● Exercise: Copy out the lines of the records below, and only those lines, from the one with "A chuckle a day (423, 1264)" through the one with "federation@peche-ariege.com (37, 1162)", exactly as they appear.
### Given entries
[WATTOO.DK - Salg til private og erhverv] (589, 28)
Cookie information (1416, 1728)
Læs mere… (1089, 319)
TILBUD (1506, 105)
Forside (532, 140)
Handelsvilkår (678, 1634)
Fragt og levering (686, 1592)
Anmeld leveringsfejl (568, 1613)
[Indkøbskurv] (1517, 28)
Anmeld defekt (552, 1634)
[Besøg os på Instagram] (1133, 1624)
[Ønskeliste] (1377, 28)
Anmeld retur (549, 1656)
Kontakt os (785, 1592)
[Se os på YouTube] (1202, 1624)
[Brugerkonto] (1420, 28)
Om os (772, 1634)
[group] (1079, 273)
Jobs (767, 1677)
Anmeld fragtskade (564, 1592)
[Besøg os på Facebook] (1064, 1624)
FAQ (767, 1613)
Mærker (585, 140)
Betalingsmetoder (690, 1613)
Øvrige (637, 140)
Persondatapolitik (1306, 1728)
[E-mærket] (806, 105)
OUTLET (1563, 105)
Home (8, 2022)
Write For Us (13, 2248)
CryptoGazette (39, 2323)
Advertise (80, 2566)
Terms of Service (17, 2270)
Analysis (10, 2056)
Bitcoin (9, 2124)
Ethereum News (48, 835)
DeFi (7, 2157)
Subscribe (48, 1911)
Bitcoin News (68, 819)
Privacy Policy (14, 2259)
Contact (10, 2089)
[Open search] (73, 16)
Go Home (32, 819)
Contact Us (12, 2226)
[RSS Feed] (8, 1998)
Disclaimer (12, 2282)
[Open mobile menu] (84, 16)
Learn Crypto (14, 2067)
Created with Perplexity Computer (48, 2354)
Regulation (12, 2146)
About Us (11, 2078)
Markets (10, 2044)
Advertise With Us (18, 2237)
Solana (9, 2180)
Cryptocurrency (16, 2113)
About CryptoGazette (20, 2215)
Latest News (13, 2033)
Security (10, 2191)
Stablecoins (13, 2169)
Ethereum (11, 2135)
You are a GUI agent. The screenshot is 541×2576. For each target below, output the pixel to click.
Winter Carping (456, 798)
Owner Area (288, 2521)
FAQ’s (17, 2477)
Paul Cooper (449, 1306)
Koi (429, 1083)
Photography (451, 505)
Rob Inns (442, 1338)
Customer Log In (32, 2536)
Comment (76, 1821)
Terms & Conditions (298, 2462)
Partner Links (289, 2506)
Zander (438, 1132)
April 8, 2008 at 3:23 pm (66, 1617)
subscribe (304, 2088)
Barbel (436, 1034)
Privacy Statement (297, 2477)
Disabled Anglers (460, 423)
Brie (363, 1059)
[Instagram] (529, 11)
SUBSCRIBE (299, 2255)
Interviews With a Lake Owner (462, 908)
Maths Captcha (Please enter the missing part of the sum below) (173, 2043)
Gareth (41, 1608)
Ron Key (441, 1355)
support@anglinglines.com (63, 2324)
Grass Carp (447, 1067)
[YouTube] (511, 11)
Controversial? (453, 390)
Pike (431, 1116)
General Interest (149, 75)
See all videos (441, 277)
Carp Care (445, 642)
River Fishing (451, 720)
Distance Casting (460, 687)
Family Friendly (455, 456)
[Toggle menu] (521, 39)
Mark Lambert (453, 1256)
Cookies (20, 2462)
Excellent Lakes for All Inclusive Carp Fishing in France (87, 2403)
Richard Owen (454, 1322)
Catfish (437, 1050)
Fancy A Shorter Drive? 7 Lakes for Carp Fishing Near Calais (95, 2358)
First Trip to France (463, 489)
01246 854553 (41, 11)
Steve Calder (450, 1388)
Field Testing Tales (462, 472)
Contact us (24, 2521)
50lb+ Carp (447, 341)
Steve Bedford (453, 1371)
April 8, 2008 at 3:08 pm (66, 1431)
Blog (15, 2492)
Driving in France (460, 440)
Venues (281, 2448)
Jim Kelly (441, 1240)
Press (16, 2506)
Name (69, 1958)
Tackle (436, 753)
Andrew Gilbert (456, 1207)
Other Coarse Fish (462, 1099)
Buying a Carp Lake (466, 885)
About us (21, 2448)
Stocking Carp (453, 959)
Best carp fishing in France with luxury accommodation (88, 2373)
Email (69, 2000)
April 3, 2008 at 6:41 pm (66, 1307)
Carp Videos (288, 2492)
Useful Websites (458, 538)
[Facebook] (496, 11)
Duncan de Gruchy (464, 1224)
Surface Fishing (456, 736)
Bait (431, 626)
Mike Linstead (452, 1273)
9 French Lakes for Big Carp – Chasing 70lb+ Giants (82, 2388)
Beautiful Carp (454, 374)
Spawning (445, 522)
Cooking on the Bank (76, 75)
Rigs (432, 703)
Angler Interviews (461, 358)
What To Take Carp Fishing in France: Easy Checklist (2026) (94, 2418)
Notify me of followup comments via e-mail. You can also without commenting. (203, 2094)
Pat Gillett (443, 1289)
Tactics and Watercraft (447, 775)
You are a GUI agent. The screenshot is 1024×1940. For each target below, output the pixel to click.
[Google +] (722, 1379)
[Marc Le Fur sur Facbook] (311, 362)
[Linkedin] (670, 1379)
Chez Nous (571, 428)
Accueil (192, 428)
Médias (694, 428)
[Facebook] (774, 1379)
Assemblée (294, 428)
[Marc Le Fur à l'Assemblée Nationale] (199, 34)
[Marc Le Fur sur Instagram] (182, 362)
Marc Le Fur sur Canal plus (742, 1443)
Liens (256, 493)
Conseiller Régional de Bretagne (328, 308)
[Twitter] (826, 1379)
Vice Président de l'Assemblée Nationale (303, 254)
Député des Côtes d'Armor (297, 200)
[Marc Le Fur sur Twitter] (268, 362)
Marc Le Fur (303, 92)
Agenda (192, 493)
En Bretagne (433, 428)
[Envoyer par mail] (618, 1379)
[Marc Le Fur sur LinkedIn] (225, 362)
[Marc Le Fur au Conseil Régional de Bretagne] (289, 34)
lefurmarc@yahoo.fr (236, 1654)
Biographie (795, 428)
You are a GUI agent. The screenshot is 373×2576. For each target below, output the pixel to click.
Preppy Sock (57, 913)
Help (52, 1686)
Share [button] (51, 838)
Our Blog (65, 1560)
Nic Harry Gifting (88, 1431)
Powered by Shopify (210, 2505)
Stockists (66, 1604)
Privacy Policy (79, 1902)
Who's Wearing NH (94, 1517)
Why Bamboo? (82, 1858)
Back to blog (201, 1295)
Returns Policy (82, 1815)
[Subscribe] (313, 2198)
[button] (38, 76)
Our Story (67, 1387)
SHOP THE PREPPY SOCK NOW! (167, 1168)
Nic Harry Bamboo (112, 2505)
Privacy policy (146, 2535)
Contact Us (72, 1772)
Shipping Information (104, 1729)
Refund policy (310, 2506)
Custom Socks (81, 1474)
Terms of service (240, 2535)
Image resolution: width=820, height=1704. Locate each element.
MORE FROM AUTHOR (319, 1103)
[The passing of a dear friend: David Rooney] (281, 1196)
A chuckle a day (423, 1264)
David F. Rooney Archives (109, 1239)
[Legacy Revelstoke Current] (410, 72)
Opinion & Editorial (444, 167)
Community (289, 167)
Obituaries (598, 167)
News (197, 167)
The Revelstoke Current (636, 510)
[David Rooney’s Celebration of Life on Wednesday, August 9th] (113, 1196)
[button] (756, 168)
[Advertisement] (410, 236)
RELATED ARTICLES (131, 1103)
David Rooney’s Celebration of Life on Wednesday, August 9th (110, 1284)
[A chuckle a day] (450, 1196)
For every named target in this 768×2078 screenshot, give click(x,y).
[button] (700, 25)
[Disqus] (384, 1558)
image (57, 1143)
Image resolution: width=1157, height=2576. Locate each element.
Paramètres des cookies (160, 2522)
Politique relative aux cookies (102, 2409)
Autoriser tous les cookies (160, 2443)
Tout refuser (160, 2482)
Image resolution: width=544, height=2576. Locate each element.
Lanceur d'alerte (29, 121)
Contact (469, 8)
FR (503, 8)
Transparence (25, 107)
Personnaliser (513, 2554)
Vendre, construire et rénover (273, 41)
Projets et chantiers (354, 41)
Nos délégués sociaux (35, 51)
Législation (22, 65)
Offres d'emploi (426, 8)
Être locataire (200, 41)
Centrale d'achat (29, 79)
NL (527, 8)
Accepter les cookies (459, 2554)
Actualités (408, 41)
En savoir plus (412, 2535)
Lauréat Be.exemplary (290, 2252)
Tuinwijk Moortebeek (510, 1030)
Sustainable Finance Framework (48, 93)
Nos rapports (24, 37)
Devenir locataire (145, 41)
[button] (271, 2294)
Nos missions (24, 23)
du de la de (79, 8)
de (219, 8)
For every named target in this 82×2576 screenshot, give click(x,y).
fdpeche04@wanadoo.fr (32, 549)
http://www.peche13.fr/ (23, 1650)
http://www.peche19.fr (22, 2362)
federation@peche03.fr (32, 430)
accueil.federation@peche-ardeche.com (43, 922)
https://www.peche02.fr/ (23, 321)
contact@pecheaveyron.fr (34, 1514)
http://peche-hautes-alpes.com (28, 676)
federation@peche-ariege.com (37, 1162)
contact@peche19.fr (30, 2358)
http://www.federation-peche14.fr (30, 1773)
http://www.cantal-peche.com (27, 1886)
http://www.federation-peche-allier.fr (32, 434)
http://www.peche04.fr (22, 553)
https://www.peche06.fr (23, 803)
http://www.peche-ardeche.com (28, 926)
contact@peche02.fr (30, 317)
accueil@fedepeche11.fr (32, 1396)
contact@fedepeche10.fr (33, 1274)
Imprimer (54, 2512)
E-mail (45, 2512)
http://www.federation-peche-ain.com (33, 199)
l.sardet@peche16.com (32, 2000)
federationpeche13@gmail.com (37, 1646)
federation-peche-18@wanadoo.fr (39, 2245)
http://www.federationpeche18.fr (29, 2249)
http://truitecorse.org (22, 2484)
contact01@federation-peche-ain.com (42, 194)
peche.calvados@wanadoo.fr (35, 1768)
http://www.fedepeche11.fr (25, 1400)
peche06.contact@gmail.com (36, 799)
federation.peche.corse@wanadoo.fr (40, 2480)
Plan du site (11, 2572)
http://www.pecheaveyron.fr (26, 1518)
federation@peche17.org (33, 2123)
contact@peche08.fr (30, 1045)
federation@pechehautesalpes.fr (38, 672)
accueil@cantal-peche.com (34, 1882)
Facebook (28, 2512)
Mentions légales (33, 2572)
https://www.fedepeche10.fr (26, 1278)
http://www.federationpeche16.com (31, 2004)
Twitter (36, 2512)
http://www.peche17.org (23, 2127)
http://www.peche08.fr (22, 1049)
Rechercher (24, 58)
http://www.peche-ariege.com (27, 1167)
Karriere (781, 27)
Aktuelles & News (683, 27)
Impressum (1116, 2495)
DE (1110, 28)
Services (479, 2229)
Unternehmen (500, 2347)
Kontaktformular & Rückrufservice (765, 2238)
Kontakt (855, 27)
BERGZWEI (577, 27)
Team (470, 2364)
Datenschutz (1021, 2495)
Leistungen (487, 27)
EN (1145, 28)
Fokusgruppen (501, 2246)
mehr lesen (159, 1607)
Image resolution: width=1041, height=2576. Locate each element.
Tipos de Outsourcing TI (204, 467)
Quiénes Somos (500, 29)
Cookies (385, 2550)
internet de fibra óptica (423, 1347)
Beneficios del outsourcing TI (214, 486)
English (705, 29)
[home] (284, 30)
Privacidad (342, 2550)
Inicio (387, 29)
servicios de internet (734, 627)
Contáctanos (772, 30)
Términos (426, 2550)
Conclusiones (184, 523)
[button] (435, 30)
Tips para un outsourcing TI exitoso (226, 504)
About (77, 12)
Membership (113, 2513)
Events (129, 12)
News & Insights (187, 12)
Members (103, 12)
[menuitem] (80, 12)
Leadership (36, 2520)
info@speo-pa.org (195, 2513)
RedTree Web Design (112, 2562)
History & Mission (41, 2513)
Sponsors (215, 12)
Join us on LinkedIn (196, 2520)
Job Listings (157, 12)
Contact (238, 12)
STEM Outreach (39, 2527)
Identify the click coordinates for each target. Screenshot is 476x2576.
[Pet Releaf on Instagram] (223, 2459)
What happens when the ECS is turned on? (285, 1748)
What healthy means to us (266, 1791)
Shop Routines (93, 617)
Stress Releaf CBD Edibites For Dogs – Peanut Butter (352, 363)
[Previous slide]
######
● Task solution:
A chuckle a day (423, 1264)
David F. Rooney Archives (109, 1239)
[Legacy Revelstoke Current] (410, 72)
Opinion & Editorial (444, 167)
Community (289, 167)
Obituaries (598, 167)
News (197, 167)
The Revelstoke Current (636, 510)
[David Rooney’s Celebration of Life on Wednesday, August 9th] (113, 1196)
[button] (756, 168)
[Advertisement] (410, 236)
RELATED ARTICLES (131, 1103)
David Rooney’s Celebration of Life on Wednesday, August 9th (110, 1284)
[A chuckle a day] (450, 1196)
For every named target in this 768×2078 screenshot, give click(x,y).
[button] (700, 25)
[Disqus] (384, 1558)
image (57, 1143)
Image resolution: width=1157, height=2576. Locate each element.
Paramètres des cookies (160, 2522)
Politique relative aux cookies (102, 2409)
Autoriser tous les cookies (160, 2443)
Tout refuser (160, 2482)
Image resolution: width=544, height=2576. Locate each element.
Lanceur d'alerte (29, 121)
Contact (469, 8)
FR (503, 8)
Transparence (25, 107)
Personnaliser (513, 2554)
Vendre, construire et rénover (273, 41)
Projets et chantiers (354, 41)
Nos délégués sociaux (35, 51)
Législation (22, 65)
Offres d'emploi (426, 8)
Être locataire (200, 41)
Centrale d'achat (29, 79)
NL (527, 8)
Accepter les cookies (459, 2554)
Actualités (408, 41)
En savoir plus (412, 2535)
Lauréat Be.exemplary (290, 2252)
Tuinwijk Moortebeek (510, 1030)
Sustainable Finance Framework (48, 93)
Nos rapports (24, 37)
Devenir locataire (145, 41)
[button] (271, 2294)
Nos missions (24, 23)
du de la de (79, 8)
de (219, 8)
For every named target in this 82×2576 screenshot, give click(x,y).
fdpeche04@wanadoo.fr (32, 549)
http://www.peche13.fr/ (23, 1650)
http://www.peche19.fr (22, 2362)
federation@peche03.fr (32, 430)
accueil.federation@peche-ardeche.com (43, 922)
https://www.peche02.fr/ (23, 321)
contact@pecheaveyron.fr (34, 1514)
http://peche-hautes-alpes.com (28, 676)
federation@peche-ariege.com (37, 1162)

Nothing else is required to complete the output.